Por otro lado en Corleone, una fiesta se llevaba a cabo, y como era costumbre se reunía a todo el pueblo, que era decir unas quinientas personas incluyendo a sus visitantes esporádicos, bueno un visitante aún no llegaba, estaba en camino. Las familias se conocían muy bien y el pubelo rebosaba en alegría y solidaridad. Los Cagliardi, los Consigliere, Cantacosi y Pascali eran familias muy conocidas y, en efecto, era la festividad de una de ellas. Don Biagio Cantacosi cumplía su centenario de vida y lo acompañaban hacia la capilla para la misa dominical. El anciano vestido elegante sonreía con sus ojos lagrimeantes al templo en la plaza de Corleone, sus hijos le hablaban al oído y asintía con la cabeza. Llegó el momento del padre a celebrar la misa en honor al onomástico de la persona más antigua de la ciudad y hubo un silencio como nunca hubo, ni los niños rieron o preguntaron algo sin susurrar, mientras se realizaba el oficio sacramental. Al terminar la ceremonia, salieron cantando y bailando todos vestidos muy elegantes.

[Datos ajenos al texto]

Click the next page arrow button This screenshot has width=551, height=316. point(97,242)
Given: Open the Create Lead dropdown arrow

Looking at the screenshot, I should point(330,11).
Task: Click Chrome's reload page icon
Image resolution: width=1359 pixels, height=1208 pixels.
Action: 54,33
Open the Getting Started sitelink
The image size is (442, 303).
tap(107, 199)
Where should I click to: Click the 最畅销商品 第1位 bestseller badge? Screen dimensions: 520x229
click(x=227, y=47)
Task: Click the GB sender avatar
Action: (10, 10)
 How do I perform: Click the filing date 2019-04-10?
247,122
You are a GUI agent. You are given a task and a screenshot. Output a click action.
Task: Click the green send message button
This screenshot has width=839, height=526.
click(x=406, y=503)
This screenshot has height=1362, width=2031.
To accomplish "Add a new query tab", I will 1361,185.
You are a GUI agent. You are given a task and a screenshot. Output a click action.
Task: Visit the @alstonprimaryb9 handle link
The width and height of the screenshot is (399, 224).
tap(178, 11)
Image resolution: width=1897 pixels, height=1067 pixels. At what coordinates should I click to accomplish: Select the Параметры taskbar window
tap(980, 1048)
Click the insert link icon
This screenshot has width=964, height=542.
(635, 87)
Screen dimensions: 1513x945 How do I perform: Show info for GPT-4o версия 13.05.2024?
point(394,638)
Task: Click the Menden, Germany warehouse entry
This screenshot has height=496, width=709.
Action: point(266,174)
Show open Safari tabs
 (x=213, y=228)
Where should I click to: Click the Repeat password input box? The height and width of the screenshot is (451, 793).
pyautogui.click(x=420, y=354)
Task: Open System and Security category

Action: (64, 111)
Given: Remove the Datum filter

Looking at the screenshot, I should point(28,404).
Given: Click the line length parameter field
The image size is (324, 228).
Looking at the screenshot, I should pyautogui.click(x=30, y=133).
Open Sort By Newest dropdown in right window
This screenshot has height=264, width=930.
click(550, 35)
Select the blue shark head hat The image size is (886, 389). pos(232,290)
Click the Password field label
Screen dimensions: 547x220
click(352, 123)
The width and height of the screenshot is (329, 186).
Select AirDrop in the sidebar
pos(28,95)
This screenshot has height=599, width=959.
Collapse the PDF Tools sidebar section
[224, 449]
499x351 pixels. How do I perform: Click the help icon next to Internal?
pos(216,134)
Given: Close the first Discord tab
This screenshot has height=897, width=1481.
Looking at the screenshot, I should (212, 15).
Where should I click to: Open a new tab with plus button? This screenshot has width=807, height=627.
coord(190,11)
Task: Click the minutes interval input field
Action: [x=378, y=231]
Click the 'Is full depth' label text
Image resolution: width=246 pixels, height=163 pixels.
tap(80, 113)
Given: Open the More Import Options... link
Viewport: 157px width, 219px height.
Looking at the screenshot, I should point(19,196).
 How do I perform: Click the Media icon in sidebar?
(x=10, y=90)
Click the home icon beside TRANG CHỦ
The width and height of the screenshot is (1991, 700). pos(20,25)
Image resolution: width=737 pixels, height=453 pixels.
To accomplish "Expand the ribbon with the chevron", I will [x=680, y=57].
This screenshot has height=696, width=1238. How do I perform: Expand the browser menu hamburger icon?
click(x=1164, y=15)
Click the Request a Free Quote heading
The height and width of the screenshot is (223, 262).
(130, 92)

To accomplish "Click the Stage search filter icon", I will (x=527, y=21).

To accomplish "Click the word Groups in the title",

Fabrizio Cantacosi, hijo de Biagio, seguía dibujando notas en su imaginación y construyendo edificios rudimentarios a lo largo del camino que a cada momento iba acortando su proximidad. Soñaba con el sol radiante y los campos llenos de verdor y alegría, también con Adriana, la hija de Ricardo Consigliere, bella doncella que al partir le regaló una mirada que soñó con volverla a ver, cada día que estuvo en Milán, trabajando como concertista de cámara.  Regresaba aferrado a su violín, compañero de viaje, pensando que el tiempo no había pasado y ella lo esperaba con la misma mirada y en la entrada de la ciudad dónde la dejó a ella y su familia y a su pueblo. Dibujó una vez más su encuentro con Adriana y sonrió a través de la ventana hacía el paisaje inmutable del atardecer esbozando en su imaginación una vez más su encuentro con la dama. El conductor pendiente de todo lo que sucedía con su pasajero, que por cierto también era su sobrino, río para sí y continuó conduciendo de regreso a Corleone.